Perceptions of Identity

Some time ago I posted about beards and moustache wearing in the British Army. How we present ourselves is part of our identity, and that is determined by the situations within which we find ourselves. In searching for information about beards etc, I came across this fascinating insight into the Moroccan veil as it is presented in the French media.

It brought to mind Michelle Moyd’s work on the Askari in the Schutztruppe (Violent Intermediaries) and the various photographs we have of different communities in WW1 Africa. Soldiers, at least in the early days of campaigning were identifiable by their uniforms and badges. I’m constantly amazed at medal collectors being able to identify the campaign etc from black and white photos based on the stripe width, shade and order it’s worn. Then we have the photos of labour supporting the Lake Tanganyika expedition – the variety of dress suggesting levels of European/mission education and encounter. The photographer Dobbertin who accompanied the German forces also shows the differences in dress and relationship.

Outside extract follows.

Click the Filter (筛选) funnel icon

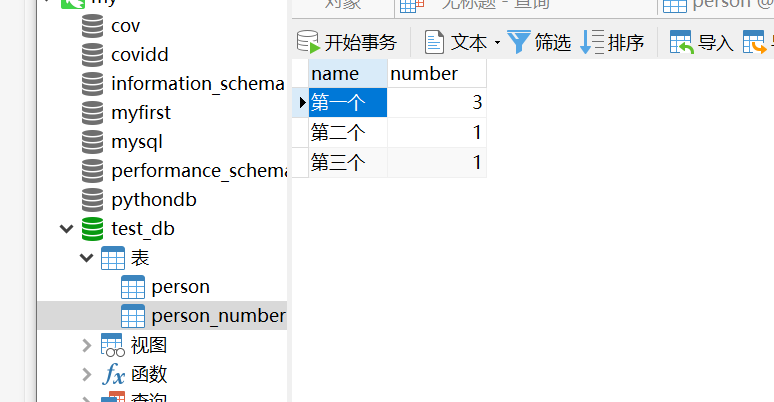[x=518, y=42]
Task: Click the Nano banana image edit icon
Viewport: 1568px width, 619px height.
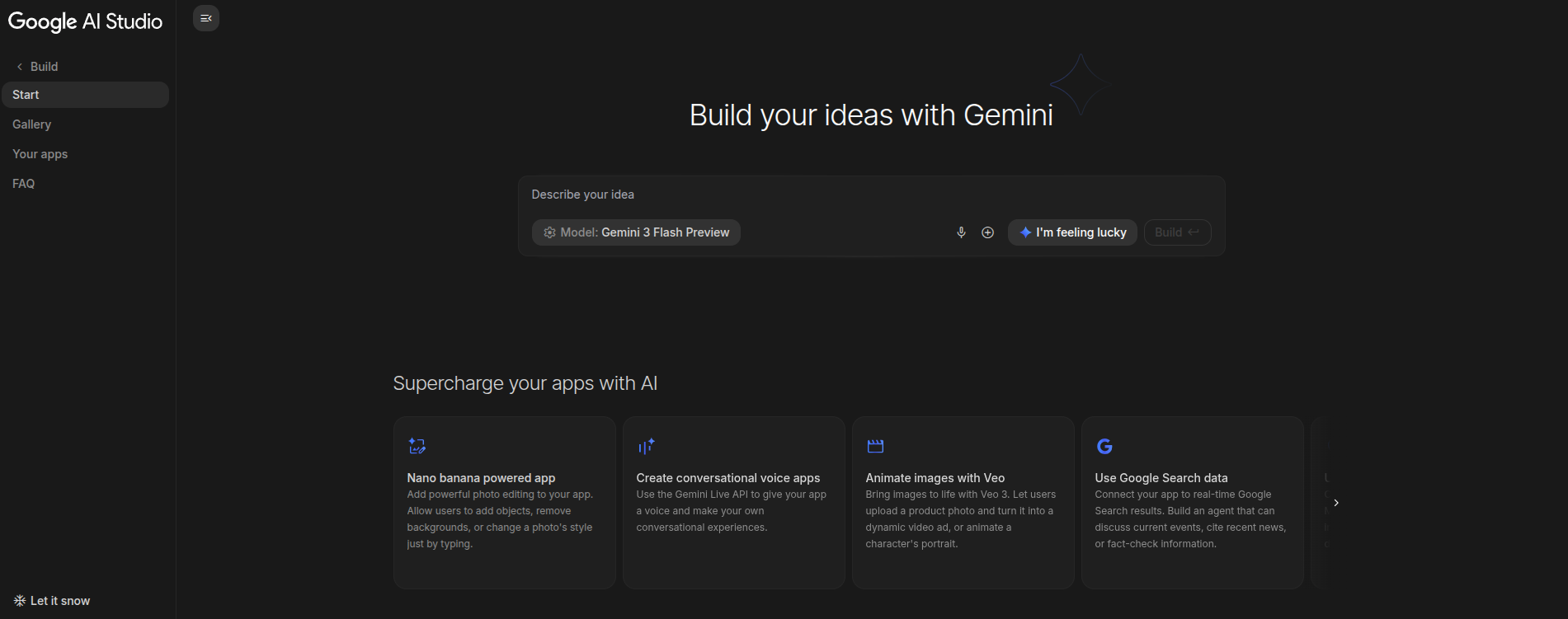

How individuals were identified determined how they were treated and the extent to which they were accepted. Kitchener only became tolerably accepted by the British establishment when he adopted more British ways; otherwise he remained an enigma and outsider. Jan Smuts did not follow British military ways and his reputation has suffered accordingly, while Jaap van Deventer accepted the fact that British officers had to do staff work behind the lines and was regarded as a better soldier despite his reluctance to speak English.

Yet, taking on others’ identities has led to accusations where cultural nuances have not been understood. The most obvious WW1 example is of the white South African forces taking on the Zulu impi tradition on the Western Front. As Bill Nasson points out, this was reflective of South Africa’s admiration for Chaka, the Zulu warrior and how the military tradition he forged has been assimilated into South Africa per se – not unlike the Haka the New Zealand rugby team performs.

Identity is tricky – both for the individual at the time in terms of how they perceive themselves and are accepted, but also for the historian trying to make sense of a different time and place. Memoirs, diaries, letters, photographs and other primary source documents all help in constucting the context to better understand an individual or group’s place within the wider community. My research into Kitchener has been a salutary lesson in identify and how myth and dominant cultural ideas can distort the person in question.

Quiet recognition

Recently, I’ve been discovering acknowledgements to various forces which have tended to be kept out of the media spotlight.

The first was an article on Johannesburg’s oldest war memorial – one to Indian troops. It dates back to 31 October 1902.

And by the time I got to visit Delville Wood on Friday 16 March 2018, I had discovered that when the memorial was opened in 1926, there were three acknowledgements which didn’t make it into the white press. Thanks to Bill Nasson who discovered a newspaper record of it and referenced it in an article entitled Delville Wood and South African Great War Commemoration (English Historical Review, 2004).

  • Leo Walmseley laid a wreath to the carriers and labourers who served in Europe and Africa. Leo himself had been a pilot in the East Africa campaign.
  • Petals were thrown to remember the 250 Indian Stretcher Bearers from South Africa who served and
  • Major William Cunningham remembered the Cape Corps who had served in East Africa and Palestine.

The newspaper which carried the info was African World Supplement, xi Abantu-Batho, 1 October 1926.

It’s a pity such remembrance was done on the quiet but it shows that there are always some who stand out from the crowd.